■ Task directions
Return, unchanged, every line starting at the one with "Music (1085, 278)" and running through the last line of the material below, with nothing else added.
==== Records for the exercise ====
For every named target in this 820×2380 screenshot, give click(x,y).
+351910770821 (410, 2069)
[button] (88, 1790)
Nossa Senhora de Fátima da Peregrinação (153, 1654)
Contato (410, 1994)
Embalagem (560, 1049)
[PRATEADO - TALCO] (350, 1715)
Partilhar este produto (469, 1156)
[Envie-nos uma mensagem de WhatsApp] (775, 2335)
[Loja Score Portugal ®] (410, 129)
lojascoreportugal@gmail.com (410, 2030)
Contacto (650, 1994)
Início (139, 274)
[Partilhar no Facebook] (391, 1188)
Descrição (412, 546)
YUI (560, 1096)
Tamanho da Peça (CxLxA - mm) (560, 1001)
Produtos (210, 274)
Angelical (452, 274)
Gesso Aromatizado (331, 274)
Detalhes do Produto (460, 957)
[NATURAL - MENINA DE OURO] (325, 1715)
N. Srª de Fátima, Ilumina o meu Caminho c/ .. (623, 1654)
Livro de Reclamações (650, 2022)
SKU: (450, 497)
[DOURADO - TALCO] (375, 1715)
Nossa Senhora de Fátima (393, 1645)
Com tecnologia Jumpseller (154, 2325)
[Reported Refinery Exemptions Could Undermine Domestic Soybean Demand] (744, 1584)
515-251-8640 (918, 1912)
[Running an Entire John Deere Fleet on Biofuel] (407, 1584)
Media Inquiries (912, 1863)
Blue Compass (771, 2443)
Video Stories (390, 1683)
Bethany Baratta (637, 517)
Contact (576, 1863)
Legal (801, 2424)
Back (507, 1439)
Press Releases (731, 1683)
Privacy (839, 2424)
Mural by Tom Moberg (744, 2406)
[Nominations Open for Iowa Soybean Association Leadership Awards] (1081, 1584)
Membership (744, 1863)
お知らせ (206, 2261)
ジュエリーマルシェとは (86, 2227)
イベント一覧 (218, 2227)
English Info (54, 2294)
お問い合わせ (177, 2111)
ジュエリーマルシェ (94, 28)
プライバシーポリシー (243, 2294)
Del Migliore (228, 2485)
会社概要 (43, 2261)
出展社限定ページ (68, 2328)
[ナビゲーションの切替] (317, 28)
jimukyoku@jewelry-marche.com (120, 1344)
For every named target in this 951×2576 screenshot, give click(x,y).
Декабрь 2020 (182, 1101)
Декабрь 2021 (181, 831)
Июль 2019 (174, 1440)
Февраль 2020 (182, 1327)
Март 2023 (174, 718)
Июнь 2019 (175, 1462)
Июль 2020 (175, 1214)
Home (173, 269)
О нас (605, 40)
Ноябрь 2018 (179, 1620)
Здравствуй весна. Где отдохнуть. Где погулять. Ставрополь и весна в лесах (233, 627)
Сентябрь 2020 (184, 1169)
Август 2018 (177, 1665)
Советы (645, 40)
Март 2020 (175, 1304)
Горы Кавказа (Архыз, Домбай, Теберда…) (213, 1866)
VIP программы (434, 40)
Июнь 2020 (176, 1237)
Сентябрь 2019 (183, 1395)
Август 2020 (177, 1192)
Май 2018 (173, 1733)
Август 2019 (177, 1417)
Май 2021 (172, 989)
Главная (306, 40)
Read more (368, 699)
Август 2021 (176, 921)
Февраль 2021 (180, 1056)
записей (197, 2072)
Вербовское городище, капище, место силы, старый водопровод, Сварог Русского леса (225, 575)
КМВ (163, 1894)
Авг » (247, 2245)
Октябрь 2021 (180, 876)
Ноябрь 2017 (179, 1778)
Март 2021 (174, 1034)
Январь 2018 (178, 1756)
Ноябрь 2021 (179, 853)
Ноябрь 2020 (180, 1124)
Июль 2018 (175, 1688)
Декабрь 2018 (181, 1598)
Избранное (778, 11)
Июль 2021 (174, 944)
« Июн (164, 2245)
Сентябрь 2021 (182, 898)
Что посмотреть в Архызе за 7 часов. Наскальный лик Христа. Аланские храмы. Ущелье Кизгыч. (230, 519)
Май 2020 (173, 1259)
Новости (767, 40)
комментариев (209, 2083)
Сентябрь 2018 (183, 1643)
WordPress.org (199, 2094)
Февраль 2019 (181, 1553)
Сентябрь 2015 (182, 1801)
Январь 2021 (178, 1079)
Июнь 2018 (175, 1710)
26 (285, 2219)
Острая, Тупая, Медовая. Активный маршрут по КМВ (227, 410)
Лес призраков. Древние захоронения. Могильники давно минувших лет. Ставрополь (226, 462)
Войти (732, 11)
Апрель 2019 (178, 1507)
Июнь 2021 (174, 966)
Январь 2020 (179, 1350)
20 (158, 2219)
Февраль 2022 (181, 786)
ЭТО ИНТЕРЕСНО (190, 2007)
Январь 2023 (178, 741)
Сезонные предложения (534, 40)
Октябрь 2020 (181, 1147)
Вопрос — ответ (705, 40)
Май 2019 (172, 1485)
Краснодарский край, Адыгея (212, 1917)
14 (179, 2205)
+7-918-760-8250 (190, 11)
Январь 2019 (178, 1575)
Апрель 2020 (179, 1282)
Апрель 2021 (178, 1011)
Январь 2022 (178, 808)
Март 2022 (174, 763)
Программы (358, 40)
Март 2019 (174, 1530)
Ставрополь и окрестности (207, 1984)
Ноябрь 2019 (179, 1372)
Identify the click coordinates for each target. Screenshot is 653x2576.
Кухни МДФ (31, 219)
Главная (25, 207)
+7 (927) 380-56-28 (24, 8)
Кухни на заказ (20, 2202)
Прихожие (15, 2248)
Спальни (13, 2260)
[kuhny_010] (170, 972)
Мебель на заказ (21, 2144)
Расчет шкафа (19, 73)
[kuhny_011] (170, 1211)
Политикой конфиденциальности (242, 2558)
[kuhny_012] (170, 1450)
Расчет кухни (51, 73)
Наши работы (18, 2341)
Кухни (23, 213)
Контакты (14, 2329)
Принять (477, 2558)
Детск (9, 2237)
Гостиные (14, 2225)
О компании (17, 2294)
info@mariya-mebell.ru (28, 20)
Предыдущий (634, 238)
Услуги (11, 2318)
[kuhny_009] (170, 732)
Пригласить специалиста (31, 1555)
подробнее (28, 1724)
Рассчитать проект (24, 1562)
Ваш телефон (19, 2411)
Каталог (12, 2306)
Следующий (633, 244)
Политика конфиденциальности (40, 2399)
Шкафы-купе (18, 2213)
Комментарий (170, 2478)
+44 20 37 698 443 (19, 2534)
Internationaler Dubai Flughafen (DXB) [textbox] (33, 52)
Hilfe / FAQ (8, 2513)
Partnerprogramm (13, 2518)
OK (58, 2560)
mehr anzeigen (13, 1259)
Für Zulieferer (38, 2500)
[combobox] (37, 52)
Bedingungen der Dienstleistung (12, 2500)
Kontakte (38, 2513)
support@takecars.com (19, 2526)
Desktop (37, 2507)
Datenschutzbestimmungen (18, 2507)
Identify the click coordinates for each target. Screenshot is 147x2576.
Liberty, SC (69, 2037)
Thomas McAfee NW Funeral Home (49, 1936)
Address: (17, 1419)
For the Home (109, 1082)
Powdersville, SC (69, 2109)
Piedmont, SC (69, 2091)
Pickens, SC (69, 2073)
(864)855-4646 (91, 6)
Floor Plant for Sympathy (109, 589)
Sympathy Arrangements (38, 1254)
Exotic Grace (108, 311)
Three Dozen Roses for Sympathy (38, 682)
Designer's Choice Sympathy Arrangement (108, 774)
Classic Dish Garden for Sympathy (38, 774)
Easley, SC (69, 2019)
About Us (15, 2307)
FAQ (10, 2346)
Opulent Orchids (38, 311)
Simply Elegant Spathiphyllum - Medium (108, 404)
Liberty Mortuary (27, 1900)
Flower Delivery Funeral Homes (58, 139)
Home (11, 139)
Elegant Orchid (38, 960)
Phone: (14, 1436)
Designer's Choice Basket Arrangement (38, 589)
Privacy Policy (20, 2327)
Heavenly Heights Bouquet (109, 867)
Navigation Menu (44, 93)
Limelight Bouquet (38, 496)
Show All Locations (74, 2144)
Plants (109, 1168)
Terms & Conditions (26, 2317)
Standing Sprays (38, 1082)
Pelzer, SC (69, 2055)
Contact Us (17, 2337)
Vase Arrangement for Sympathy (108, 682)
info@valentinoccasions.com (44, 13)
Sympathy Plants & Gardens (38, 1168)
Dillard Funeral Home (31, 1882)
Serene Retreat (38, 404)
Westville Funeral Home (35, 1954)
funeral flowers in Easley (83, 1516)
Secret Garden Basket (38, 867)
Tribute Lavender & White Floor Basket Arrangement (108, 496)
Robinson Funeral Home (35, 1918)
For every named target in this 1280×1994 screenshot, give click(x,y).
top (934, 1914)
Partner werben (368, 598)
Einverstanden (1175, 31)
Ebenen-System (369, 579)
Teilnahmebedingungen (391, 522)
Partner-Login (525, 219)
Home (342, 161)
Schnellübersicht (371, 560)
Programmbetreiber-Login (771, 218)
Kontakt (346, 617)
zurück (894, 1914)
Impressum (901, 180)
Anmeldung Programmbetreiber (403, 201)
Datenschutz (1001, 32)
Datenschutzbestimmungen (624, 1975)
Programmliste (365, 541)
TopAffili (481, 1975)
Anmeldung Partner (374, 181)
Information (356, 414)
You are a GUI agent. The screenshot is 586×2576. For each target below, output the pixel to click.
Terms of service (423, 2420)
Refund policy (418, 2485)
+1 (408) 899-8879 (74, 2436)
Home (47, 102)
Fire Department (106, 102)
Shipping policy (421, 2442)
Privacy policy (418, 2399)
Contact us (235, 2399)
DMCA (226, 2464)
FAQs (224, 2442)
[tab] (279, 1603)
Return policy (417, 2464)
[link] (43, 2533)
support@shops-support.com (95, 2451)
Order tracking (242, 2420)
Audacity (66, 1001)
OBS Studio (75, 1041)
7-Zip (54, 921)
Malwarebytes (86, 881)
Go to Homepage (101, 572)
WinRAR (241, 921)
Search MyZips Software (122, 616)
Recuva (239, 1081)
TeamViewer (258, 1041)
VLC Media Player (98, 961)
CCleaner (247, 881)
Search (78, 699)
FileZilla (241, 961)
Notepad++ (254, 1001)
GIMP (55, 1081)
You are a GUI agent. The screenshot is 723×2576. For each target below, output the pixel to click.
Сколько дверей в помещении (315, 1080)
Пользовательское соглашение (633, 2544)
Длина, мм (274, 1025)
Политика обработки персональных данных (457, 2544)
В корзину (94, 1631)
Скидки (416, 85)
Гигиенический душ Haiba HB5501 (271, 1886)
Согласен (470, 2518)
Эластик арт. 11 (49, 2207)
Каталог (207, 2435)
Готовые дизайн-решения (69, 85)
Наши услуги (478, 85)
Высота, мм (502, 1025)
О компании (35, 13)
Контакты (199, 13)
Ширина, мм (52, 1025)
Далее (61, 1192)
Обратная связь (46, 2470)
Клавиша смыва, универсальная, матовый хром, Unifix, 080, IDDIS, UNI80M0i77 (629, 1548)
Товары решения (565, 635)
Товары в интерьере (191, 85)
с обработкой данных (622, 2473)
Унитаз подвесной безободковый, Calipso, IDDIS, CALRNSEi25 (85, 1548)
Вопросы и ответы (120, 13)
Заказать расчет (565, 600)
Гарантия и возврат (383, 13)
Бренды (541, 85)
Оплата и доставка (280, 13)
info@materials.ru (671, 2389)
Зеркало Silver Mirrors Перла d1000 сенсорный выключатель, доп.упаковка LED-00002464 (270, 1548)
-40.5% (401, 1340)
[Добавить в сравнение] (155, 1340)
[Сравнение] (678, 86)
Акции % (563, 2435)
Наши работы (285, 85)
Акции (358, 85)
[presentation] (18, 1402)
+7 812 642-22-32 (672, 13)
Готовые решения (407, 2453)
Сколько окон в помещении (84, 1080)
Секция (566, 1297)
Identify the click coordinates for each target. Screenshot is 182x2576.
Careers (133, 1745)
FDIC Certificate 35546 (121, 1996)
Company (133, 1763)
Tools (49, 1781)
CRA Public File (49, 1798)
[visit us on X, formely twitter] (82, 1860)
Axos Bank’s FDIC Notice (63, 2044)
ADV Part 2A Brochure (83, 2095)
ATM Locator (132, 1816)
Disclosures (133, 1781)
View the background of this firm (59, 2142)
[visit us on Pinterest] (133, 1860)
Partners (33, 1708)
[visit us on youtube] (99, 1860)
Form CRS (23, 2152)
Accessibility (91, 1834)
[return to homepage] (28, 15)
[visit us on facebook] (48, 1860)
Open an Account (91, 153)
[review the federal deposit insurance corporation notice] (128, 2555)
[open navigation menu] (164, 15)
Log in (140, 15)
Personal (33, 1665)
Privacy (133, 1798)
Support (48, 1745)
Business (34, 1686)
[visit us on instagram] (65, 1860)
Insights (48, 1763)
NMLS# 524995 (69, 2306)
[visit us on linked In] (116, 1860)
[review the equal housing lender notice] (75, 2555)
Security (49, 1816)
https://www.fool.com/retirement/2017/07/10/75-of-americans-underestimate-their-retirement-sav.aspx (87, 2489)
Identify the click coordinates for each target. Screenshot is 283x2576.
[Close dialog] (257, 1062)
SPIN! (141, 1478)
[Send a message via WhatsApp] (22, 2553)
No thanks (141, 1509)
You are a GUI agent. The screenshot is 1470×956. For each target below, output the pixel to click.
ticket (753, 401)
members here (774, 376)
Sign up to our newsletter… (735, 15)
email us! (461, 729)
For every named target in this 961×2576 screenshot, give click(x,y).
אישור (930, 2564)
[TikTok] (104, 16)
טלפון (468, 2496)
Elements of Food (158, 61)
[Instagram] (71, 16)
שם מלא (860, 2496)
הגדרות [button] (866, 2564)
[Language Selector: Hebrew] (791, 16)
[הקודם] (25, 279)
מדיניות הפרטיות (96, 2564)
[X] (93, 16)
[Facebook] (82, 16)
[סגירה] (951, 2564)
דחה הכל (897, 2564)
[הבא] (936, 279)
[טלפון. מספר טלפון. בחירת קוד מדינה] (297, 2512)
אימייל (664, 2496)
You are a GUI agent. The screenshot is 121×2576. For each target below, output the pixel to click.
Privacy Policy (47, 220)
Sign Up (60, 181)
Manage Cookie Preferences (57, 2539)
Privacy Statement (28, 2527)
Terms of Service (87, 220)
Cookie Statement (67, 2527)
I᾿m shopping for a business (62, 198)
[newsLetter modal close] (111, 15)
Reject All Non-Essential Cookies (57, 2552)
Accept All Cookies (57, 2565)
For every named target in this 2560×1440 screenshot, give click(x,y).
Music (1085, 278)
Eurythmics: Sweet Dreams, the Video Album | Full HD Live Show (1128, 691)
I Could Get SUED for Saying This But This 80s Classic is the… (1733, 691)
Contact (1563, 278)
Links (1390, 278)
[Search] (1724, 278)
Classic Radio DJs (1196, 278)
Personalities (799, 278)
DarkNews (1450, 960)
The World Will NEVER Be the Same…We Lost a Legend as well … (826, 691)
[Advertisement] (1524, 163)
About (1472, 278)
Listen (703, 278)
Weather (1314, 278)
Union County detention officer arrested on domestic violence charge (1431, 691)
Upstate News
====
■ Written answer
Music (1085, 278)
Eurythmics: Sweet Dreams, the Video Album | Full HD Live Show (1128, 691)
I Could Get SUED for Saying This But This 80s Classic is the… (1733, 691)
Contact (1563, 278)
Links (1390, 278)
[Search] (1724, 278)
Classic Radio DJs (1196, 278)
Personalities (799, 278)
DarkNews (1450, 960)
The World Will NEVER Be the Same…We Lost a Legend as well … (826, 691)
[Advertisement] (1524, 163)
About (1472, 278)
Listen (703, 278)
Weather (1314, 278)
Union County detention officer arrested on domestic violence charge (1431, 691)
Upstate News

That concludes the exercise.